Levé ce matin avec un sentiment de désespoir vertigineux. Pas déprimé, juste très lucide face à ma solitude. Heureusement, étaient programmées une journée de travail et cette rencontre littéraire, mais le même sentiment exactement, avec la fatigue en plus, était au rendez-vous au retour du boulot et il a fallu me botter le cul pour ressortir écouter l'écrivain.

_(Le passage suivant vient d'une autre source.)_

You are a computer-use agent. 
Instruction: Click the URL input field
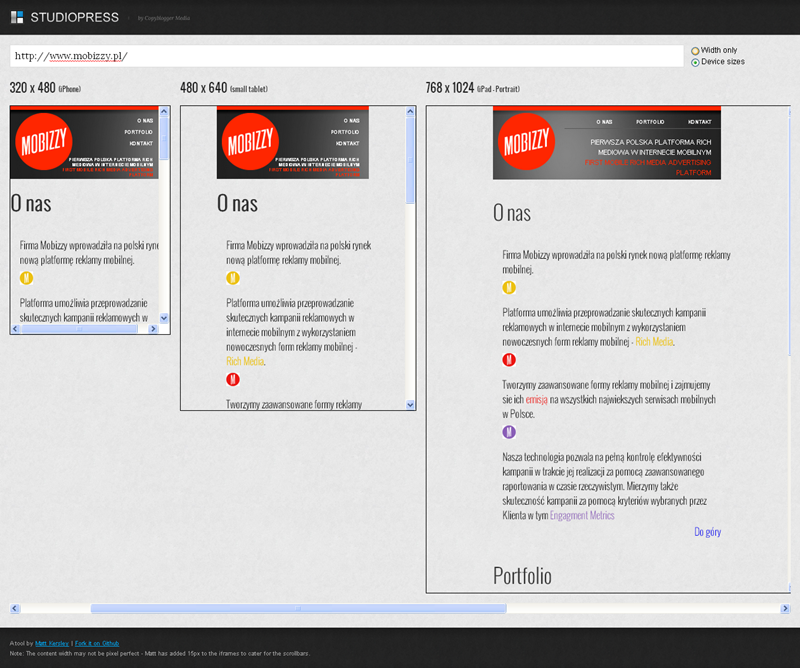(x=345, y=56)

Jouent des facteurs certes contingents, mais aussi structurels – j'ai passé mon enfance et mon adolescence seul, mais je n'ai pas le souvenir d'en avoir souffert. Certes, j'habitais encore en famille, mais surtout je n'avais pas la même conscience aiguë de la solitude qu'aujourd'hui, peut-être pour avoir, depuis lors, partagé quelques années de vie commune avec l'un ou l'autre. Pourtant, j'ai vécu longtemps seul et célibataire à l'âge adulte mais c'est depuis peu que je suis confronté de manière aussi abrupte à l'évidence viscérale de la solitude, qu'entament à peine les moments passés avec la famille ou les amis.
Ce qui transcende cette solitude : arts plastiques, écriture, musique… Lorsqu'ils sont pratiqués avec authenticité et une forme d'innocence, autant de brèches dans la muraille du solipsisme, qui ouvrent une communication supérieure, quoique médiate et impersonnelle, avec autrui.